┌─ RECORDS FOR THIS TASK

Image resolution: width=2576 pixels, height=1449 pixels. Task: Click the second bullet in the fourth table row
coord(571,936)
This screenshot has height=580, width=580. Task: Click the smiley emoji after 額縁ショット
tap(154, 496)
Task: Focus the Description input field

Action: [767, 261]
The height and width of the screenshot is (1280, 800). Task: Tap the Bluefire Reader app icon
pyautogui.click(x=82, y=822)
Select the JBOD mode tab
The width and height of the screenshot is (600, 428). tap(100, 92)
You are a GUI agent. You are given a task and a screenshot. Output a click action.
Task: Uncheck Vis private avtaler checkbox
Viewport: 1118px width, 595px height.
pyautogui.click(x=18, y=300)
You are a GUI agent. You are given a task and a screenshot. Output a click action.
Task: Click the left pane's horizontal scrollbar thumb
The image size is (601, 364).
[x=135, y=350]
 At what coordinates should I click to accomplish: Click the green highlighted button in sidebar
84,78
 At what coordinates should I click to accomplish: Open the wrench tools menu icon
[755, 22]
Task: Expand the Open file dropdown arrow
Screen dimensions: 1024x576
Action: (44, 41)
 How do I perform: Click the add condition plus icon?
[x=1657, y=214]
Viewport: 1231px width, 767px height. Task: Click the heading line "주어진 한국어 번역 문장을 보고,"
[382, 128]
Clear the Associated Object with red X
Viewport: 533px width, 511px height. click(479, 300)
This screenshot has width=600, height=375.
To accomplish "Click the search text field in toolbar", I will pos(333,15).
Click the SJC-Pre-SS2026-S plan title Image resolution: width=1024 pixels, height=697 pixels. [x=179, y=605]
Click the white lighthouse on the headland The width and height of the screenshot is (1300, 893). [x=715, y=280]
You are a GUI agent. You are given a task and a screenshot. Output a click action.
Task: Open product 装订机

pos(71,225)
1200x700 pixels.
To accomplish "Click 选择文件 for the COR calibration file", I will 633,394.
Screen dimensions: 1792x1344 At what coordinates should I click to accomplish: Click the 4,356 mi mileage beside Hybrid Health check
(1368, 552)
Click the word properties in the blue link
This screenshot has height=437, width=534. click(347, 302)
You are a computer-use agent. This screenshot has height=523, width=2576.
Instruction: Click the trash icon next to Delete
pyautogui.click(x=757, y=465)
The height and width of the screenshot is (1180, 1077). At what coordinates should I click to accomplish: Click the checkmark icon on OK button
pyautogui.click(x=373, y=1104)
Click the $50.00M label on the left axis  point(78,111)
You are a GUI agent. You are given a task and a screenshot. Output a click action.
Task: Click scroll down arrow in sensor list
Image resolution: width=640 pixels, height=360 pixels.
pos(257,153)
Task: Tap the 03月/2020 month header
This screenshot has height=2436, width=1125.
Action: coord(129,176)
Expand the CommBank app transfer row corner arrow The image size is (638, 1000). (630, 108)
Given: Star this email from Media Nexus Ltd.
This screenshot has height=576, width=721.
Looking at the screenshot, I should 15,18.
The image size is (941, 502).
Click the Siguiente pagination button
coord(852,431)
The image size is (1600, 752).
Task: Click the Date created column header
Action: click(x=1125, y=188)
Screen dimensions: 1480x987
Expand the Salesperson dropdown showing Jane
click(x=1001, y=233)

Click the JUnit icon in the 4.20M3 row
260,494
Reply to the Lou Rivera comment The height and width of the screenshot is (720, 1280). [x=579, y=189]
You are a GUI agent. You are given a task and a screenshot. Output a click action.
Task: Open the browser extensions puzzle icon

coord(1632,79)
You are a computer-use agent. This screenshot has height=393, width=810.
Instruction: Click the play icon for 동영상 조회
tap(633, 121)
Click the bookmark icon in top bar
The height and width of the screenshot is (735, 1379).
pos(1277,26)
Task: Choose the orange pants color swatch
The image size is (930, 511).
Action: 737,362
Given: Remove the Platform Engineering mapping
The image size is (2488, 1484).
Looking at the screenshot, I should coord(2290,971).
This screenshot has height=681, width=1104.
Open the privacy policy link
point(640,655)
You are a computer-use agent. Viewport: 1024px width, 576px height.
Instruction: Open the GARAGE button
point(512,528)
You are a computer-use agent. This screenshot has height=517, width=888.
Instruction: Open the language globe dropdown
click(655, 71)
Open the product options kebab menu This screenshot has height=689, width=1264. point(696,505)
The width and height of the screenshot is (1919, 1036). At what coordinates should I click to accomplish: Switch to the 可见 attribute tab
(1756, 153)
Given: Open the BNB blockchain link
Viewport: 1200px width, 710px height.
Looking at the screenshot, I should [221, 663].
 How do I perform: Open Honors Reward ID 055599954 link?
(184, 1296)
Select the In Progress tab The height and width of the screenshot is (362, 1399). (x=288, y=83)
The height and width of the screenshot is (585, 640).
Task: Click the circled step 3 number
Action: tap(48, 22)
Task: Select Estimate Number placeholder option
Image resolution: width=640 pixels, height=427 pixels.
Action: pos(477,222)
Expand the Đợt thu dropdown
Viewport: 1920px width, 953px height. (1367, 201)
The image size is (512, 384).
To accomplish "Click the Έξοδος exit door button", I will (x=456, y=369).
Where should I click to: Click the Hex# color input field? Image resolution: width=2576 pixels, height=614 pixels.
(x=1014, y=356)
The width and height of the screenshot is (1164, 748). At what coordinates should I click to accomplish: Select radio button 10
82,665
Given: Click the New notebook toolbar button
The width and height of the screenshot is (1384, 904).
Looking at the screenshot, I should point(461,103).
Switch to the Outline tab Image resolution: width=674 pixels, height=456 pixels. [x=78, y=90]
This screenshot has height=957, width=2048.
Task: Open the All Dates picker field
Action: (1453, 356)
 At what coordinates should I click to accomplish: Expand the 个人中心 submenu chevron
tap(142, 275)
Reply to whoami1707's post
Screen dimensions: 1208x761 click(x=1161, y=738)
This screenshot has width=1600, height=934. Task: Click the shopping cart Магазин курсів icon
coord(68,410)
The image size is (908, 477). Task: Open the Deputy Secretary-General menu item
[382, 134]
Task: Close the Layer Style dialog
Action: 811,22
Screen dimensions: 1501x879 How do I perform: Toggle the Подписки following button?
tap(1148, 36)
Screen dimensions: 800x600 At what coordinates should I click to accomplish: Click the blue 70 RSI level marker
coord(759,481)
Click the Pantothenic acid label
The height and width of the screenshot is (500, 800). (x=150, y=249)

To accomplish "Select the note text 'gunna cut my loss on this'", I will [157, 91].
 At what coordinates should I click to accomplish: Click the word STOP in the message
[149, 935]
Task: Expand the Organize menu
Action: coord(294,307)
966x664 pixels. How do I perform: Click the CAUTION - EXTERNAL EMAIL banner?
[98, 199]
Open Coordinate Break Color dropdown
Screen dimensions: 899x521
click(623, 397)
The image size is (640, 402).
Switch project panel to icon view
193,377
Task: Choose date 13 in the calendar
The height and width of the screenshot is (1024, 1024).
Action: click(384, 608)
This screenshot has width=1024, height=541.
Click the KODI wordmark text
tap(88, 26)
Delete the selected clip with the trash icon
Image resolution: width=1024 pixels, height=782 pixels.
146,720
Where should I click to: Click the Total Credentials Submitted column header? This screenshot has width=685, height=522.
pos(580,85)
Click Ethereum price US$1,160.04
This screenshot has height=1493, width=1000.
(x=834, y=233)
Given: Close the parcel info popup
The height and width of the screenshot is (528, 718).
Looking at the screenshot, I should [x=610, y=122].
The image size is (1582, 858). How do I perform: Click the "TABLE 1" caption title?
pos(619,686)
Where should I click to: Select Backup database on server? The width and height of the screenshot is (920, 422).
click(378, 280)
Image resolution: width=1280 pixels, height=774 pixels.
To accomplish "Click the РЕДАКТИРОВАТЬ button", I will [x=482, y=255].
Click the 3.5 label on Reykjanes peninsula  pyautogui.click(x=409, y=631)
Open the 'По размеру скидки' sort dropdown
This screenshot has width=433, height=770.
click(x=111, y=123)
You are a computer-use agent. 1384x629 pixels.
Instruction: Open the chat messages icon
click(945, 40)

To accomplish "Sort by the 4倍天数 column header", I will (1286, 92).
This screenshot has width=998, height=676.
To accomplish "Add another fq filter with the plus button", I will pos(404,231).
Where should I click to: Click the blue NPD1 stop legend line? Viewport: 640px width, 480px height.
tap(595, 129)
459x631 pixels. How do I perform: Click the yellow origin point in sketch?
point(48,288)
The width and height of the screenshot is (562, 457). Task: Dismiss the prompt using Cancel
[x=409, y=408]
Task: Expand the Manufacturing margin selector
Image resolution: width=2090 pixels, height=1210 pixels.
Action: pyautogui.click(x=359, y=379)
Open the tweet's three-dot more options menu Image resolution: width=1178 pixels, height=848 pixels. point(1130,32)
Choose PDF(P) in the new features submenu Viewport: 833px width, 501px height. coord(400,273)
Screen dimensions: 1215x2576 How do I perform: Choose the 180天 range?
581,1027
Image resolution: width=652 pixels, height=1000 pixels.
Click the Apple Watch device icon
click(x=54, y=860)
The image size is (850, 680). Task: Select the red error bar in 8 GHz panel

└─

**EXERCISE:** For every line above that includes the word "arrow", return the line.

**ANSWER SECTION:**
Task: Expand the Open file dropdown arrow
Task: Click scroll down arrow in sensor list
Expand the CommBank app transfer row corner arrow The image size is (638, 1000). (630, 108)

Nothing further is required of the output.